-- Records provided --
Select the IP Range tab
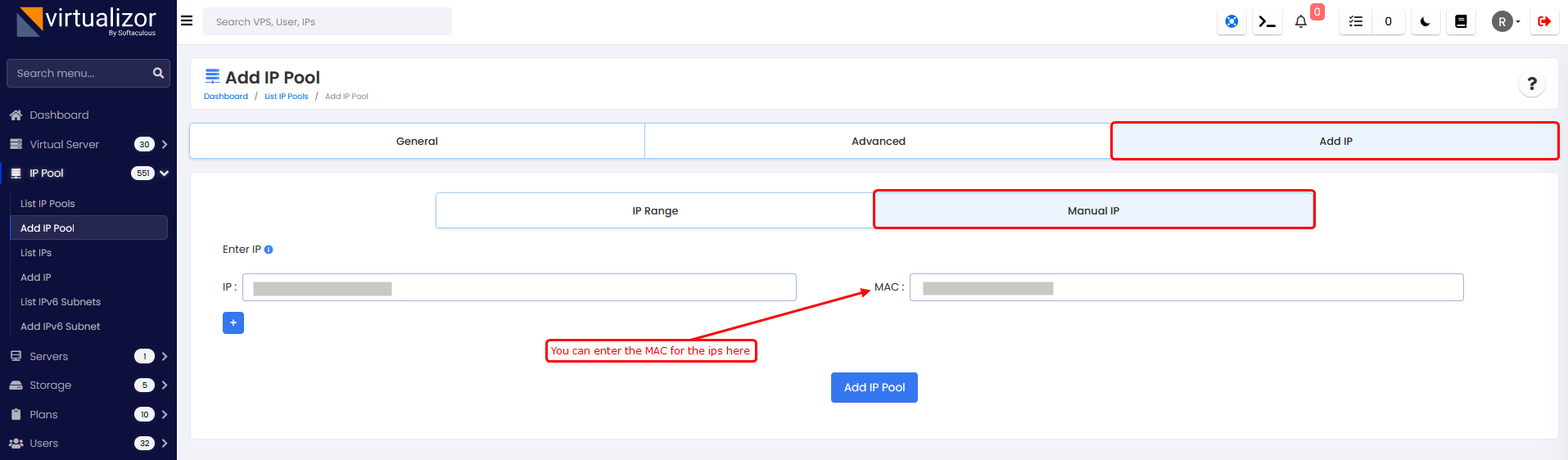654,211
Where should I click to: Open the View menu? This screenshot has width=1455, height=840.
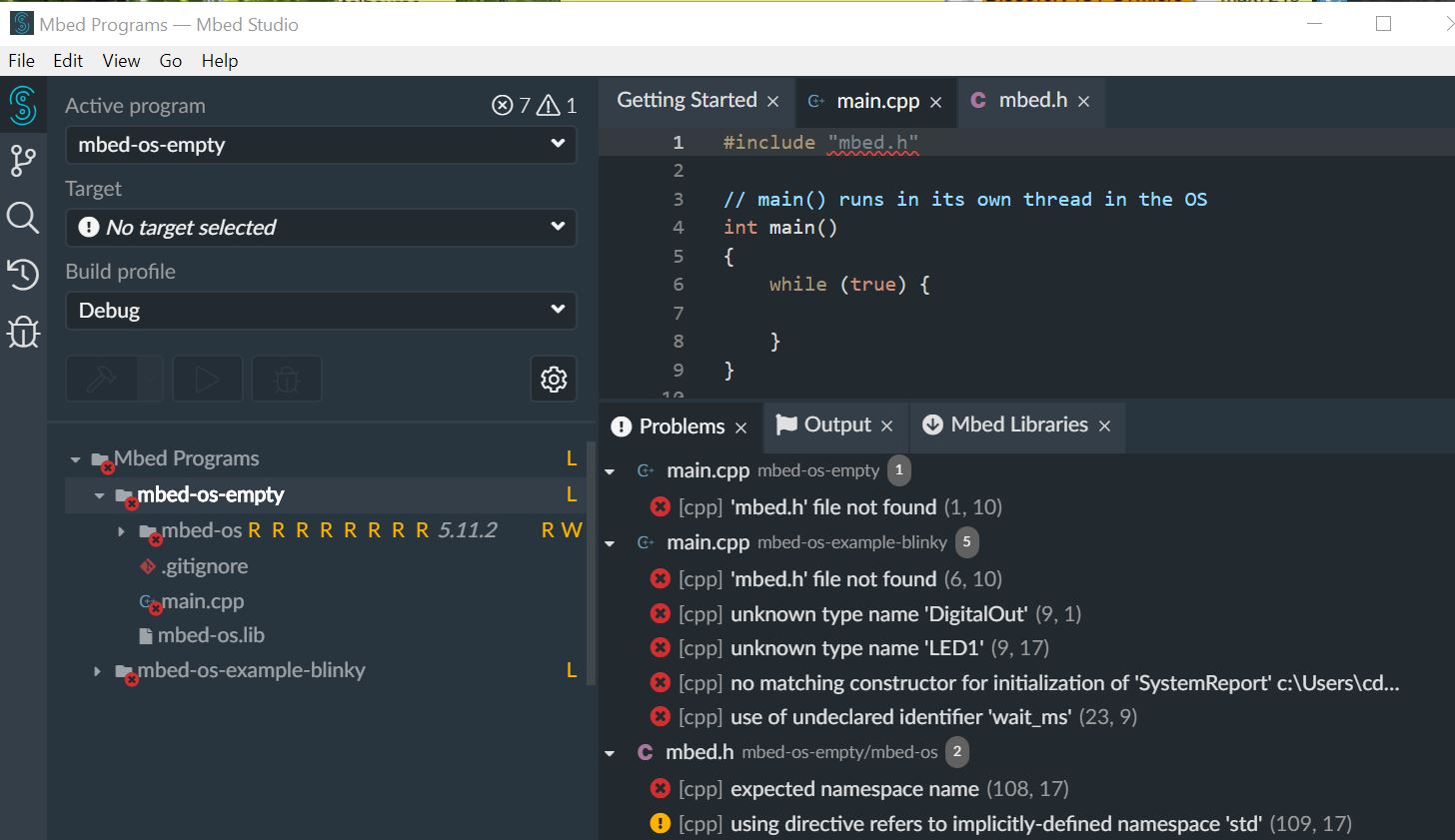point(121,61)
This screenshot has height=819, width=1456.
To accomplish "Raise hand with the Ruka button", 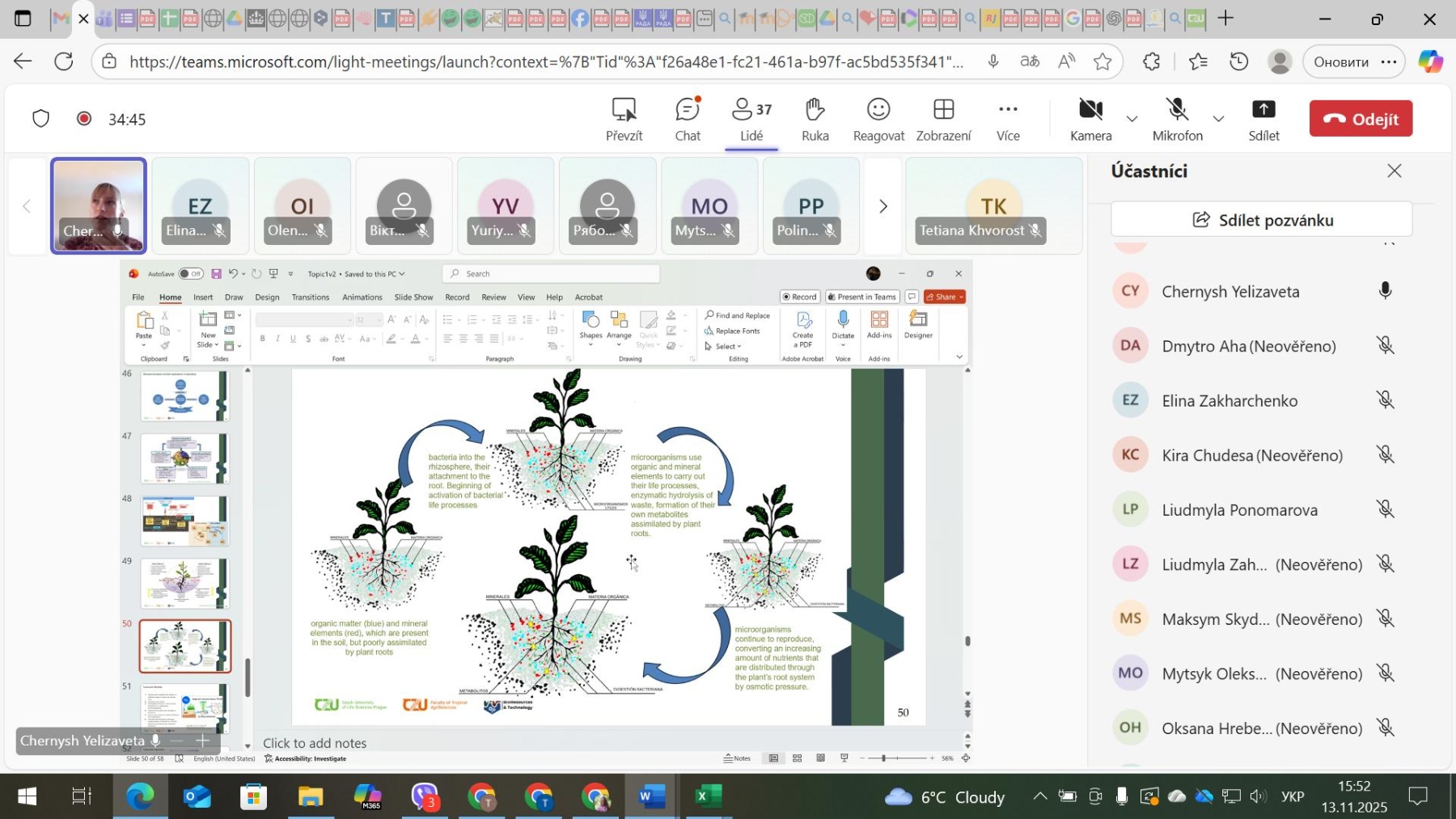I will point(815,119).
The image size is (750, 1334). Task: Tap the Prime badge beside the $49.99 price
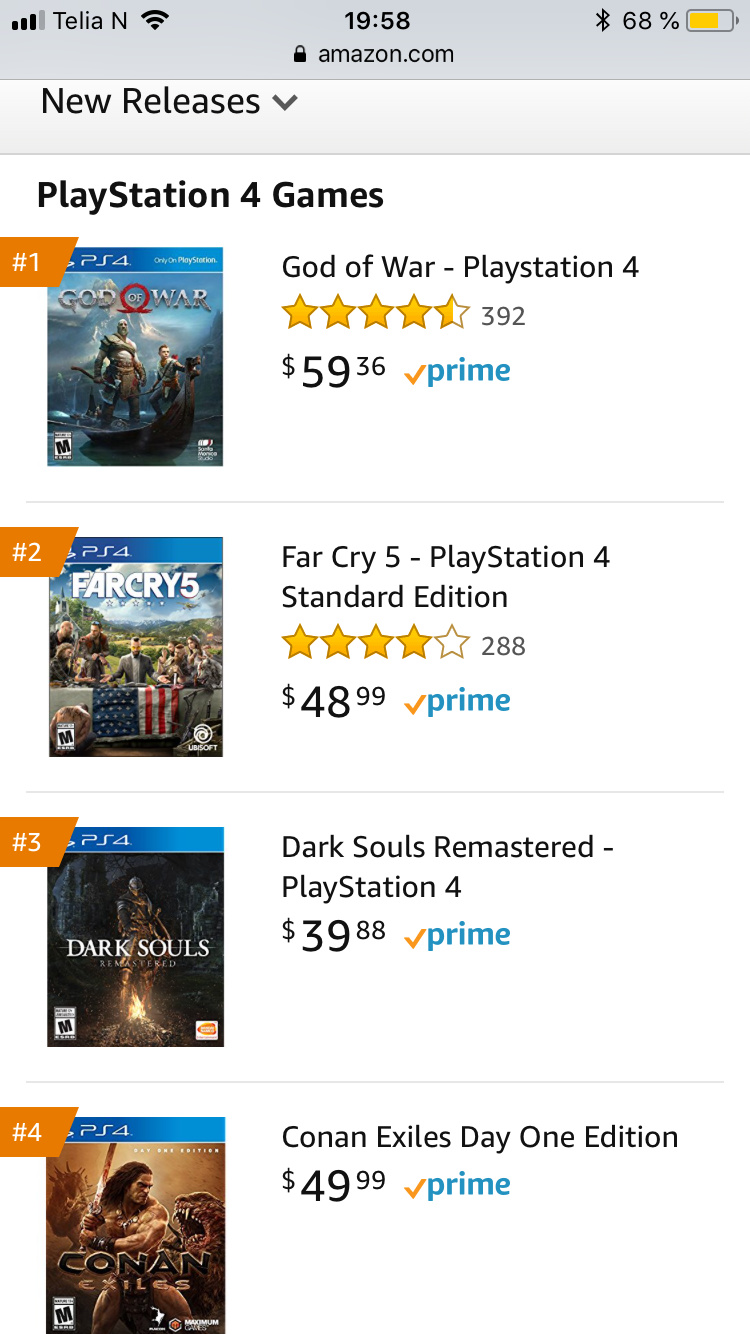[457, 1186]
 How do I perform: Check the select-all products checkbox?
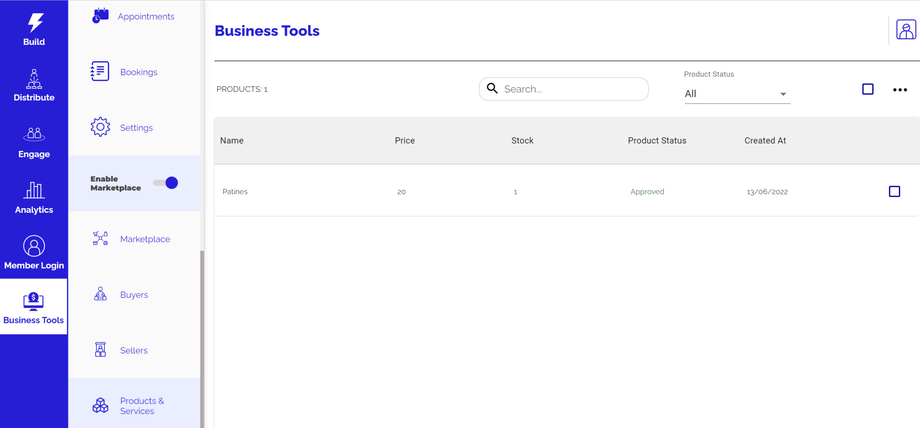click(868, 89)
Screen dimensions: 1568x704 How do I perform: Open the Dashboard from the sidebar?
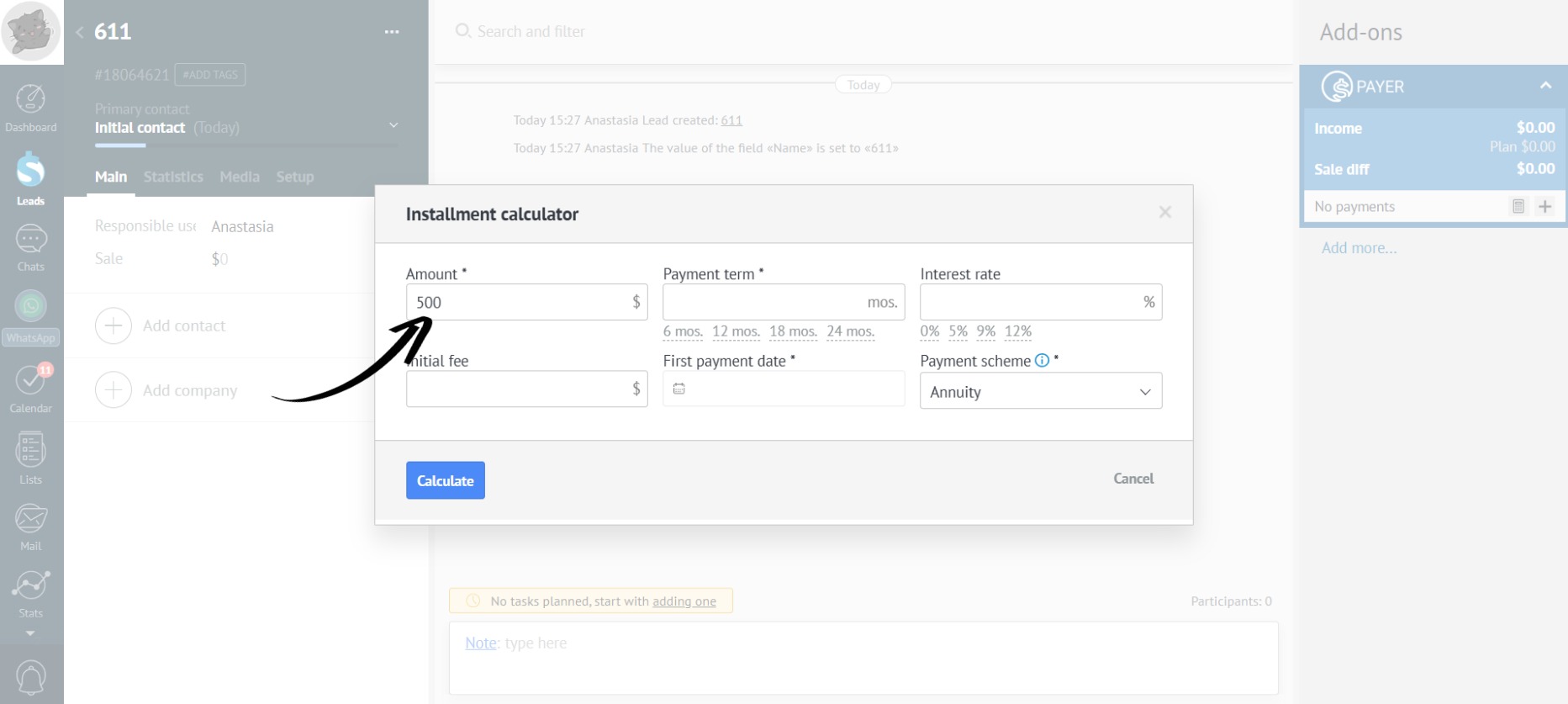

-- What is asked --
Give the lines as a Markdown table with columns headed "No." and "Line," starting with the line that contains "How do I perform: Check" and going on through the last line above. Number each row, skip blank lines, and leave the pictures out.

-- In response --
| No. | Line |
|---|---|
| 1 |  How do I perform: Check the select-all products checkbox? |
| 2 | click(868, 89) |
| 3 | Screen dimensions: 1568x704 How do I perform: Open the Dashboard from the sidebar? |